● Set problem: Copy out each line below that contains the word "what".

● Material provided:
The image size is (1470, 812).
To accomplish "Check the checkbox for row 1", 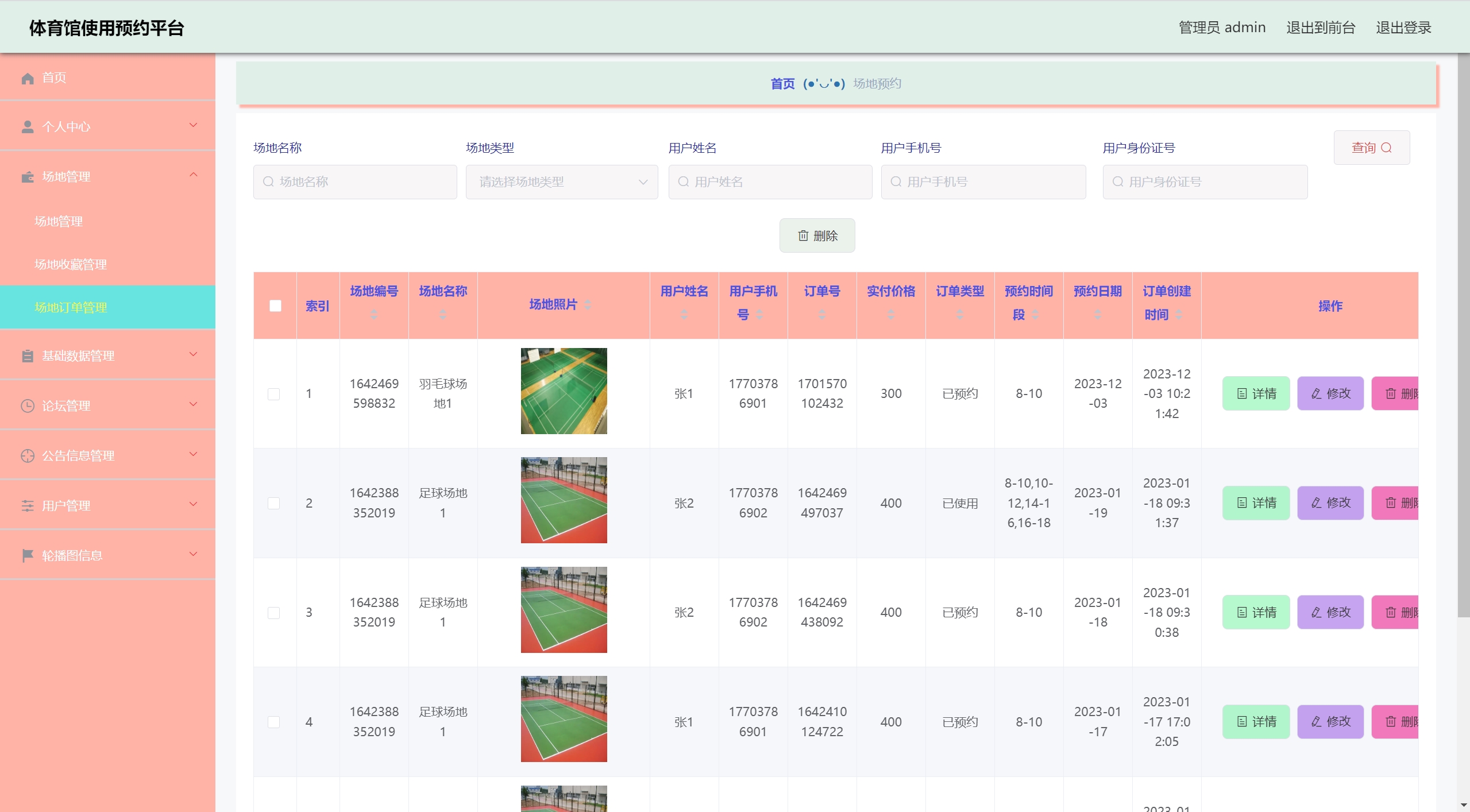I will [x=274, y=394].
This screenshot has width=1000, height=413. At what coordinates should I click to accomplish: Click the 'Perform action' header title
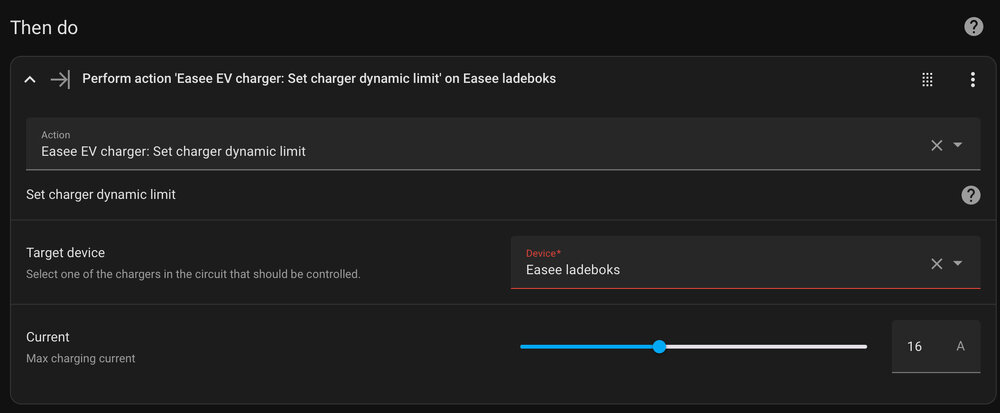pos(319,79)
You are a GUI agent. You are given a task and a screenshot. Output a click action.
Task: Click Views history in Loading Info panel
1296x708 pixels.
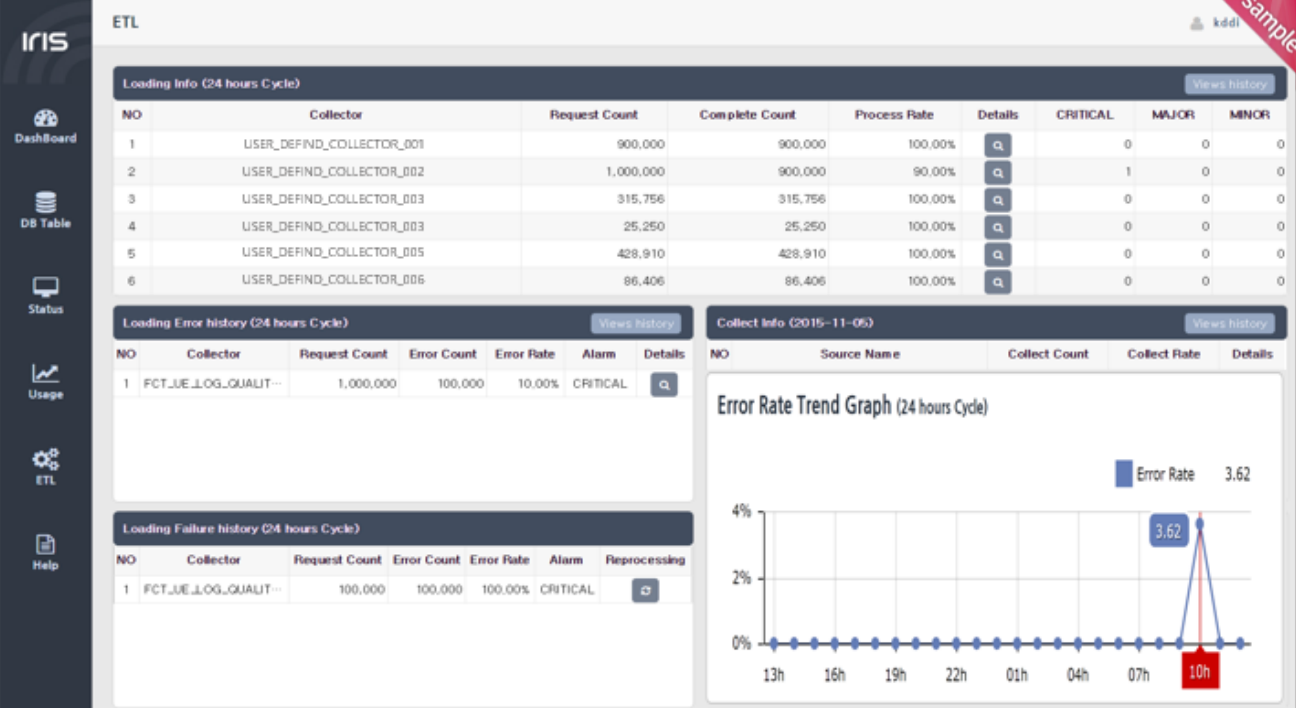[1230, 84]
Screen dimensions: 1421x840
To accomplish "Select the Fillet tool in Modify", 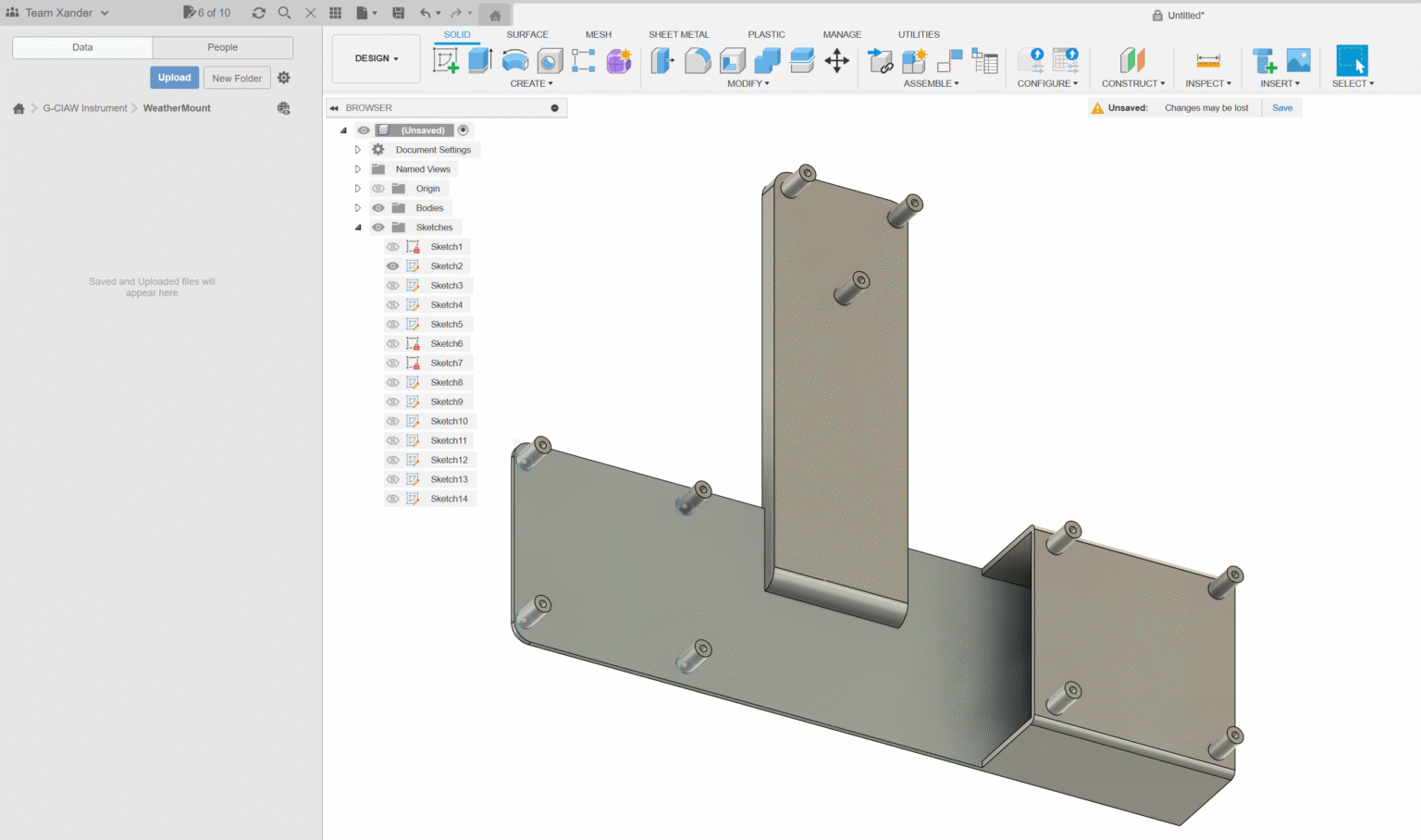I will 698,61.
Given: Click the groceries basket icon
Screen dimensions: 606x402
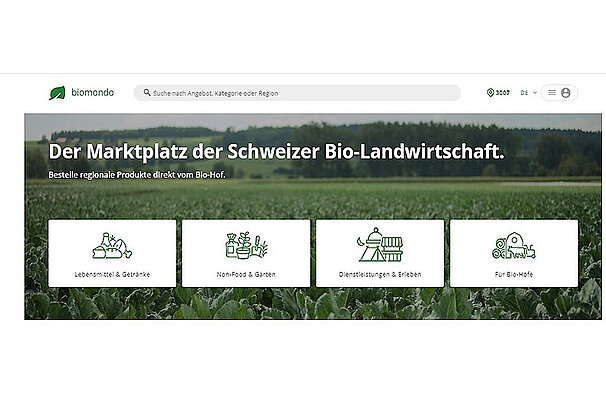Looking at the screenshot, I should 111,246.
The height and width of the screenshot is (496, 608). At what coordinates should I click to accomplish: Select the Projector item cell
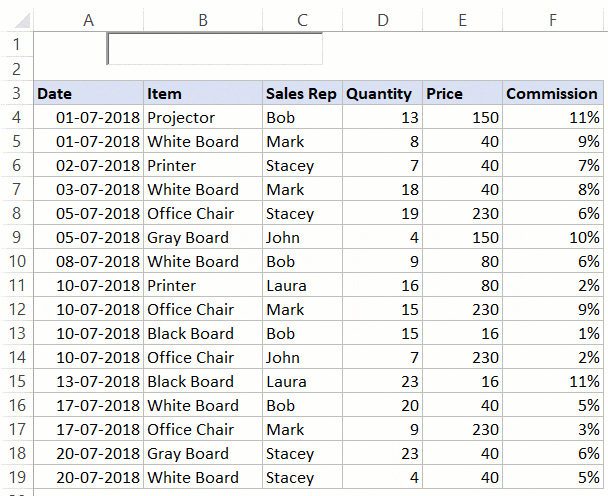(203, 118)
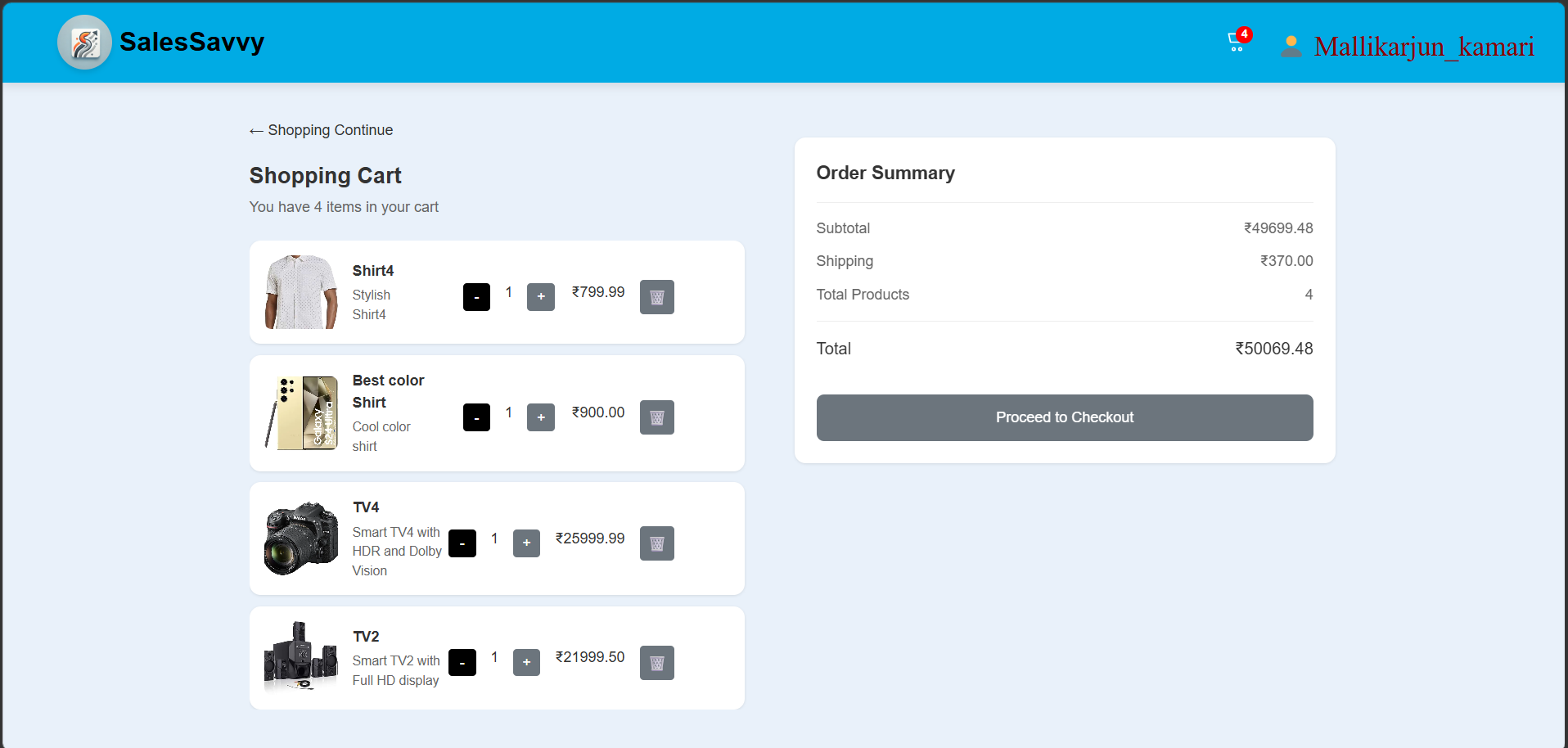
Task: Increase TV2 quantity with plus button
Action: tap(526, 663)
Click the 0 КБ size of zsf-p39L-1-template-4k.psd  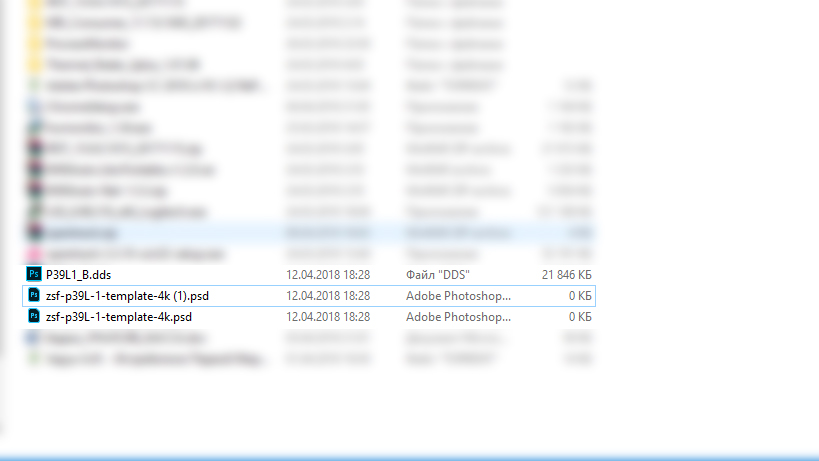(x=580, y=317)
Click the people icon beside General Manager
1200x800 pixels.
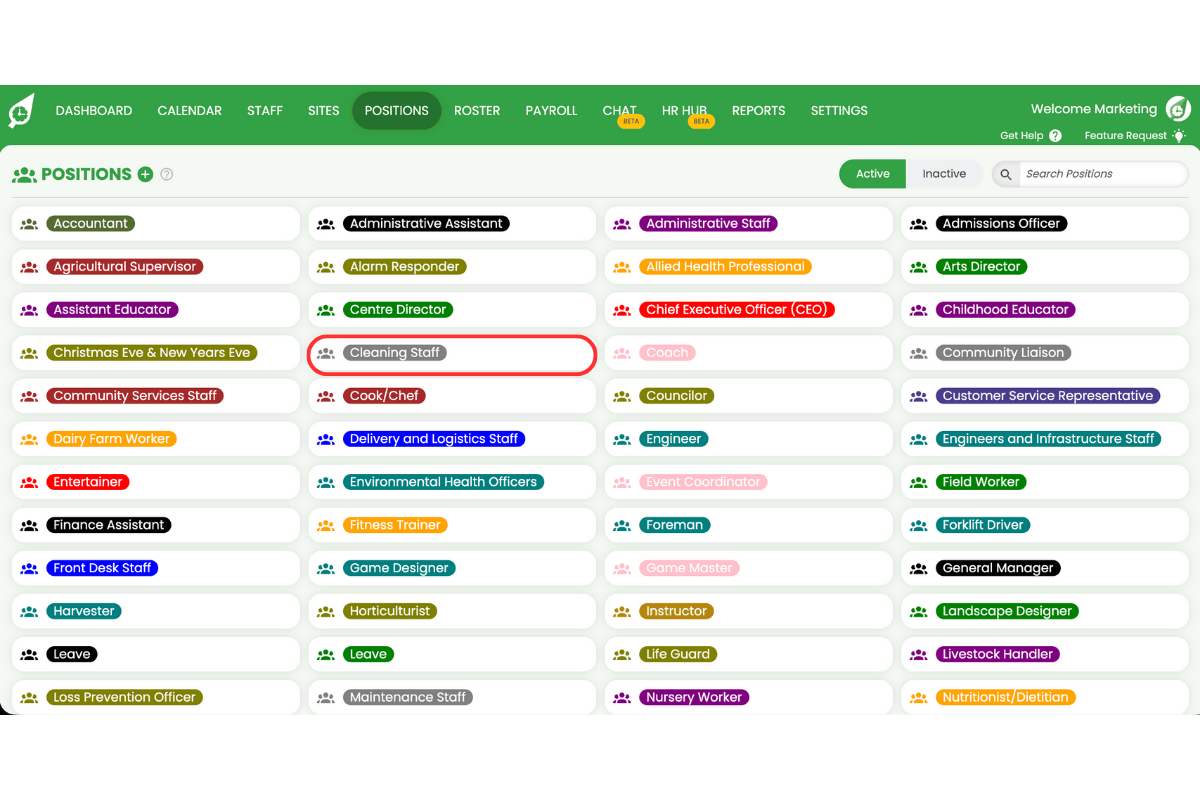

● Response to this exercise:
This screenshot has width=1000, height=413. At what coordinates should I click to accomplish: Click the 'Perform action' header title
The height and width of the screenshot is (496, 608). At what coordinates should I click to accomplish: Select the Projector item cell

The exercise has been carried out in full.